Activity - Repeat the entries that follow, exactly as they are written.

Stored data
--- --- ---
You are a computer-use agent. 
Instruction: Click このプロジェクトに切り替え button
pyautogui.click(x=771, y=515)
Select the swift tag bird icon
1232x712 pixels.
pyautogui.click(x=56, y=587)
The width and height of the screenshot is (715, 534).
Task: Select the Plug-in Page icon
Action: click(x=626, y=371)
--- --- ---
Response to this exercise -
You are a computer-use agent. 
Instruction: Click このプロジェクトに切り替え button
pyautogui.click(x=771, y=515)
Select the swift tag bird icon
1232x712 pixels.
pyautogui.click(x=56, y=587)
The width and height of the screenshot is (715, 534).
Task: Select the Plug-in Page icon
Action: click(x=626, y=371)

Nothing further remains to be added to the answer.